Let $\{u_n\}_{n \in \mathbb{N}} \subset W^{1,p}(\Omega)$ for $p \in (1, \infty)$ and $\Omega \subset \mathbb{R^n}$ open, bounded.
If $u_n \to u^* \in L^p(\Omega)$ and $\nabla u_n \to 0 \in L^p(\Omega)$. Is it true that $u^* \in W^{1,p}(\Omega)$ and $\nabla u^* = 0$?
If the answer is yes, why does this hold? In particular, why does $u^*$ need to be weakly differentiable and why is the weak derivative given by the limit of $\nabla u_n$?

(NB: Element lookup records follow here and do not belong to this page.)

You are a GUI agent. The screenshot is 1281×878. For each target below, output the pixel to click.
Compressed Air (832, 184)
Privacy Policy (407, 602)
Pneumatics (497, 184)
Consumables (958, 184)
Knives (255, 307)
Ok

If $\nabla u^*$ exists in a weak sense and is equal to $0$ then $\nabla u^*\in L^p$ and so $u^*\in W^{1,p}(\Omega)$. So it suffices to prove that $$\int_{\Omega}u^*\partial_i\varphi=0\qquad \forall \varphi \in C_c^{\infty}(\Omega) $$ We know that $$ \int_{\Omega}u_n\partial_i\varphi=-\int_{\Omega}\varphi\partial_iu_n$$ so it suffices to show the following convergences (can you?) $$\int_{\Omega}u_n\partial_i\varphi \to \int_{\Omega}u^*\partial_i\varphi,\qquad \int_{\Omega}\varphi \partial_iu_n\to 0 $$ and then the thesis follows.